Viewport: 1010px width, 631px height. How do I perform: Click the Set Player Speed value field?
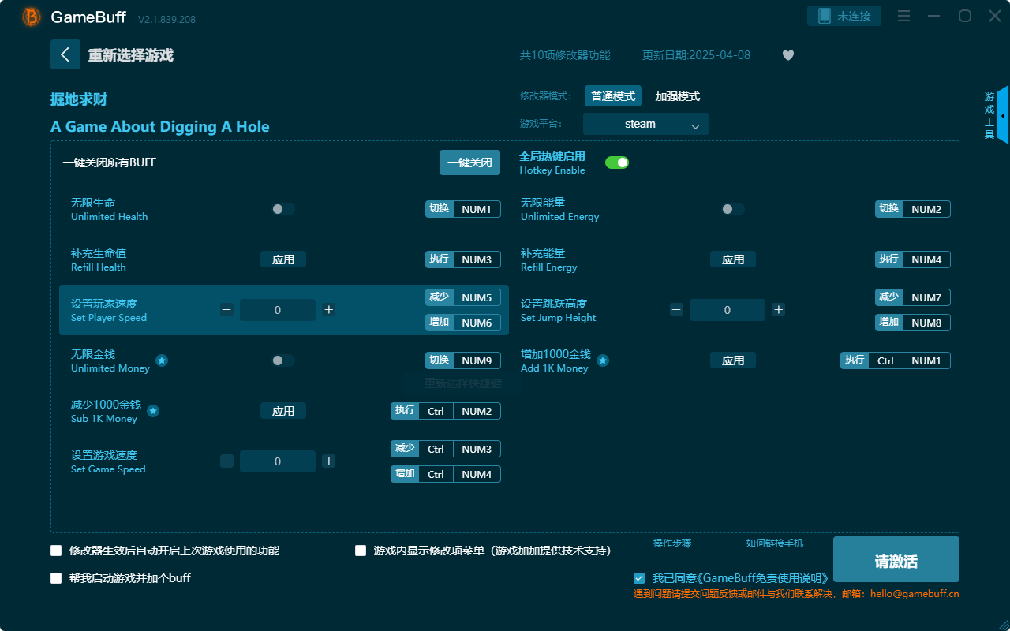point(277,310)
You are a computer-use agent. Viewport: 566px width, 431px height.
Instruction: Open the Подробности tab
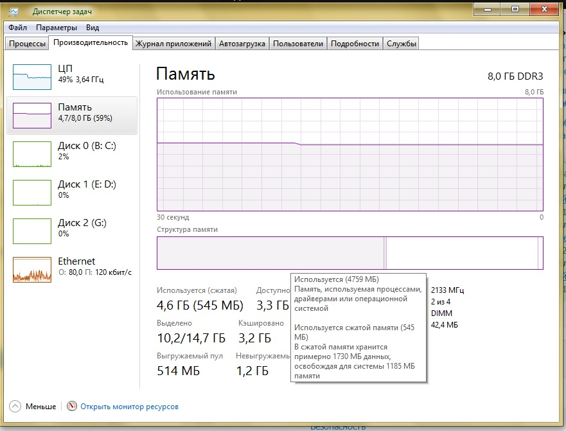[355, 44]
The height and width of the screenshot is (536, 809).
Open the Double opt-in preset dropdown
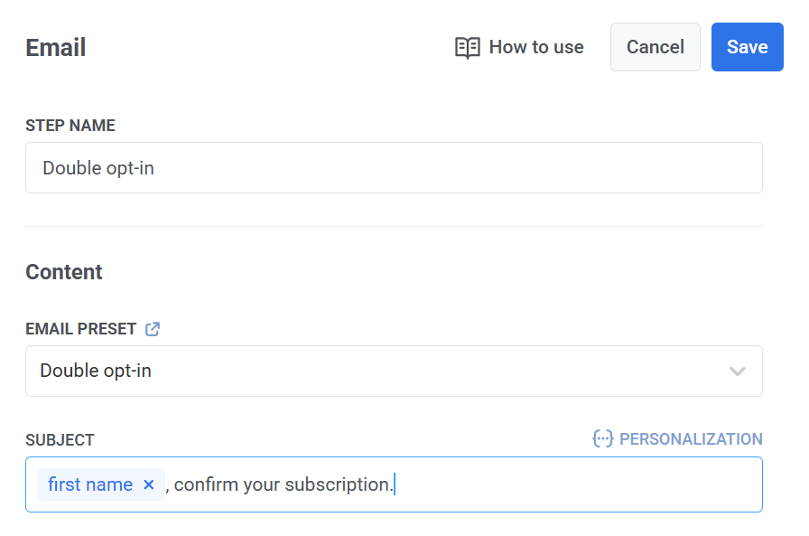tap(394, 371)
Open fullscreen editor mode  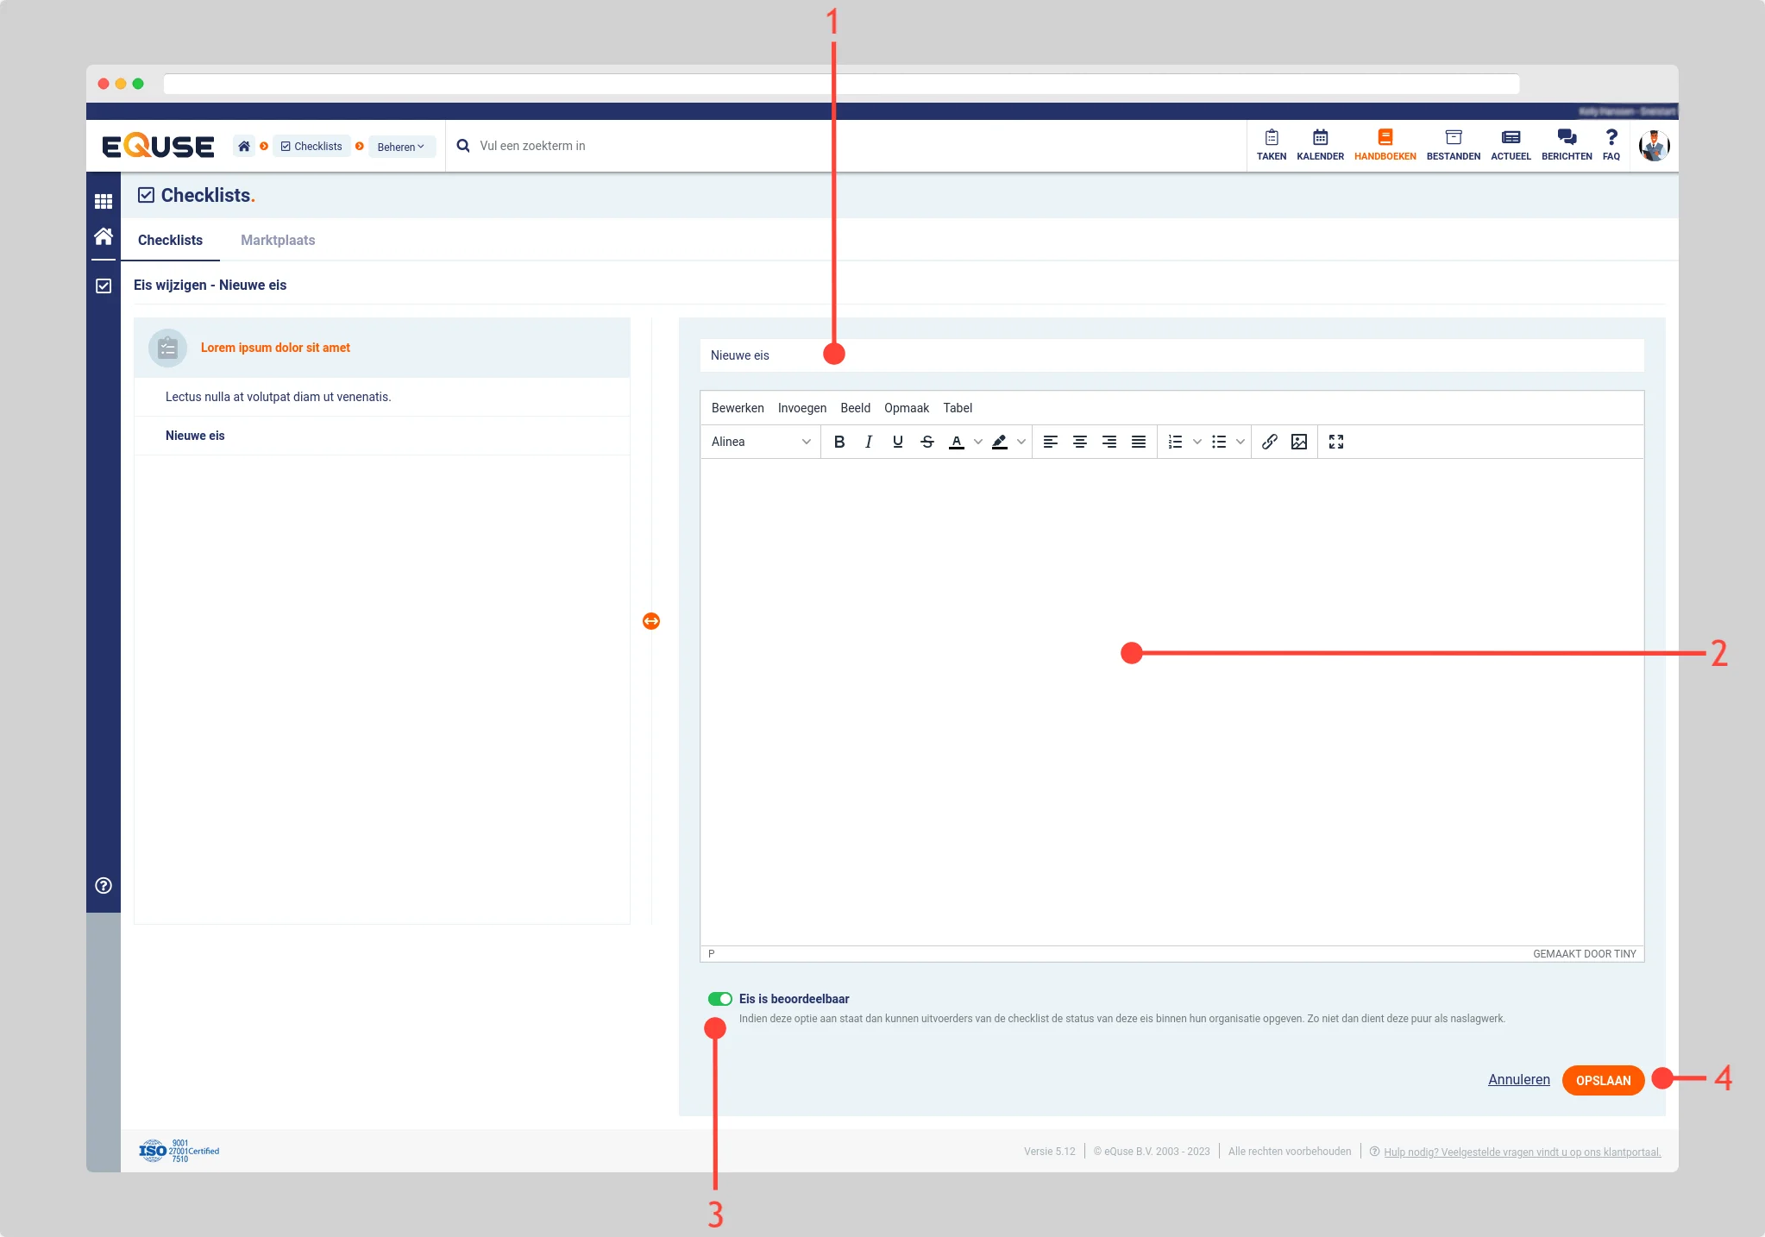[1335, 442]
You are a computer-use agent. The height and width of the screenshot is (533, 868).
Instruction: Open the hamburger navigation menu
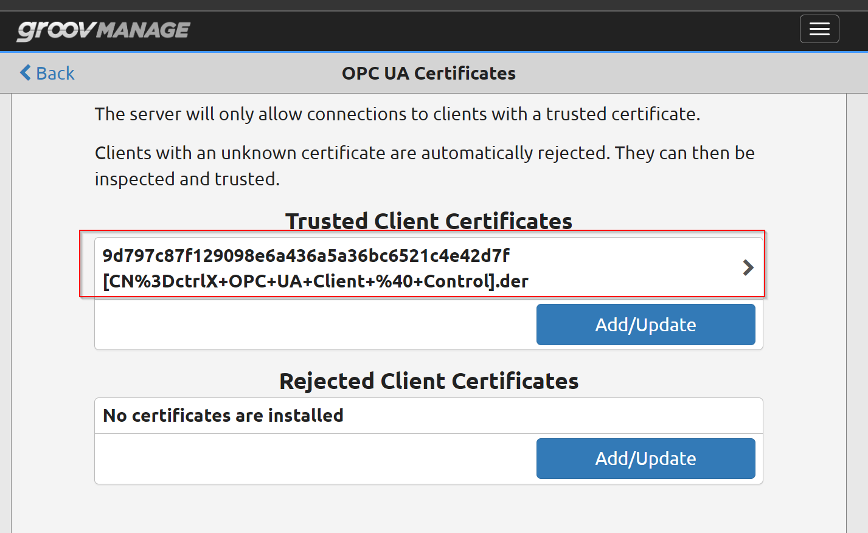tap(819, 29)
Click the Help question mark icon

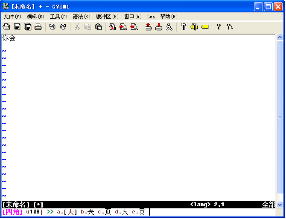(x=219, y=27)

What is being asked: Reproduce every line of the data from the line containing "You are a computer-use agent. The" through the end of the data, raising each coordinate in the answers by 86. Omit the pictures.

Final result:
You are a computer-use agent. The height and width of the screenshot is (533, 868).
Instruction: Open the hamburger navigation menu
tap(905, 115)
Click the Help question mark icon

(x=305, y=113)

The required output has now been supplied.